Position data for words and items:
□ □ □
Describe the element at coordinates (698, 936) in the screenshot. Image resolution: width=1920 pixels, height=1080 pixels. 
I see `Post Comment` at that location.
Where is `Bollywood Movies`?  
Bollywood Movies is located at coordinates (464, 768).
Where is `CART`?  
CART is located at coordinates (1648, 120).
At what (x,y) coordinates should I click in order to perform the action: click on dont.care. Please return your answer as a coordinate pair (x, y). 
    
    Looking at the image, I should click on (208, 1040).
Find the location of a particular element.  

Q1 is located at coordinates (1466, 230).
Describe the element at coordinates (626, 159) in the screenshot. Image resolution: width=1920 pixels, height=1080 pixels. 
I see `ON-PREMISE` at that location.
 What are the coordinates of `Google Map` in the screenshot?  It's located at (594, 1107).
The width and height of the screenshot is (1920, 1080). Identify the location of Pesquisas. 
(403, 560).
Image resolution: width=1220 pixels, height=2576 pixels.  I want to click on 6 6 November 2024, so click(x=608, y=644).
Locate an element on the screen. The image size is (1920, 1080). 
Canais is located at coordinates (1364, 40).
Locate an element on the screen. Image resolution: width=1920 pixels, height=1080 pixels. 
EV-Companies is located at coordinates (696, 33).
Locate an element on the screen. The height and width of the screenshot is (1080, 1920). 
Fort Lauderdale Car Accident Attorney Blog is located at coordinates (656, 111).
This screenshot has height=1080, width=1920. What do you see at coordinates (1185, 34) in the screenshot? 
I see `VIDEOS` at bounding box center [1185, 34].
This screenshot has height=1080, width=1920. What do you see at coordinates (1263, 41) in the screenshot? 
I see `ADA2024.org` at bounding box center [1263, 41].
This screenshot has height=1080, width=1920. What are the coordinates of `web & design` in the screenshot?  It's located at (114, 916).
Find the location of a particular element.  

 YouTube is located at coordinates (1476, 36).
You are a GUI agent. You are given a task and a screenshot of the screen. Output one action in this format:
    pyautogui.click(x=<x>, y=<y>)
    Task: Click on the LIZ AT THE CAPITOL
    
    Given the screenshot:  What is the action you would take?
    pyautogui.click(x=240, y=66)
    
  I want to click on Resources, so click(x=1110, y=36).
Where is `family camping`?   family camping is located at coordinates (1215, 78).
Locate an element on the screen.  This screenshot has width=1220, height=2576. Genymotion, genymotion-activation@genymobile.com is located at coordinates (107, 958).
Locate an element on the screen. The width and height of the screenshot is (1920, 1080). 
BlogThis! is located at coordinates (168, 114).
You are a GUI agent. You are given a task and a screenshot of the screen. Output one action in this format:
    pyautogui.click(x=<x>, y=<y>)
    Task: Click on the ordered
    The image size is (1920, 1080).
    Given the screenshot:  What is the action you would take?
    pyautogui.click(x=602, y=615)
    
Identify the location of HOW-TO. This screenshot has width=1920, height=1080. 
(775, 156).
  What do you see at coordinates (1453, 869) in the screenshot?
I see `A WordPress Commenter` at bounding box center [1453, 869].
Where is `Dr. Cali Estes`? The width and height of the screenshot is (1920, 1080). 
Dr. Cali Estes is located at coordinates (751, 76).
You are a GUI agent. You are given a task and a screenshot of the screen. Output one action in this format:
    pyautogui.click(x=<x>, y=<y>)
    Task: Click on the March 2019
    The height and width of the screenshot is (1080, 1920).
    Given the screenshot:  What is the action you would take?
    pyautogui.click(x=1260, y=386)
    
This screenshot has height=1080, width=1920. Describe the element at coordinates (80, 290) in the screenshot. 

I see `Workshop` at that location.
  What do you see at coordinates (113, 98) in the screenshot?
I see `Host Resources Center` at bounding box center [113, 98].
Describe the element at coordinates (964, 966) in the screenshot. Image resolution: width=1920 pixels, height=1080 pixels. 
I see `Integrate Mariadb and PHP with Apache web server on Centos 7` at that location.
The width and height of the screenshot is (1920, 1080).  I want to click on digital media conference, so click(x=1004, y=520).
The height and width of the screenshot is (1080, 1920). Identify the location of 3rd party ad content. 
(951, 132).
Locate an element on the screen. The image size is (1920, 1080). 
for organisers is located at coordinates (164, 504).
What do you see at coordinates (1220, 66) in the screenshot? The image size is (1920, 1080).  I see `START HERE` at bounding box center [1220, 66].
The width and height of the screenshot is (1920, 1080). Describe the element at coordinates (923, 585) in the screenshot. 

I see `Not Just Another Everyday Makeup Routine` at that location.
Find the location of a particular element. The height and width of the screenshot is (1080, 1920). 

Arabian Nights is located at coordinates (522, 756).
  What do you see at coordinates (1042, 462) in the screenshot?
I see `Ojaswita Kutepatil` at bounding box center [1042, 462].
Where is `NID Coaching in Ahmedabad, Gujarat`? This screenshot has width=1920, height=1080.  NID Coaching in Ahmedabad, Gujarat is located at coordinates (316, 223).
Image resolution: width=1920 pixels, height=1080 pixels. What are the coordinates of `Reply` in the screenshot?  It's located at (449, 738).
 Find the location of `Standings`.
□ □ □
TASK OBJECTIVE:
Please copy out, word for word, everything in the records from the line containing "Locate an element on the screen. The width" down to the line containing "BlogThis! is located", with both of those lines included.

RESULT BELOW:
Locate an element on the screen. The width and height of the screenshot is (1920, 1080). 
BlogThis! is located at coordinates (168, 114).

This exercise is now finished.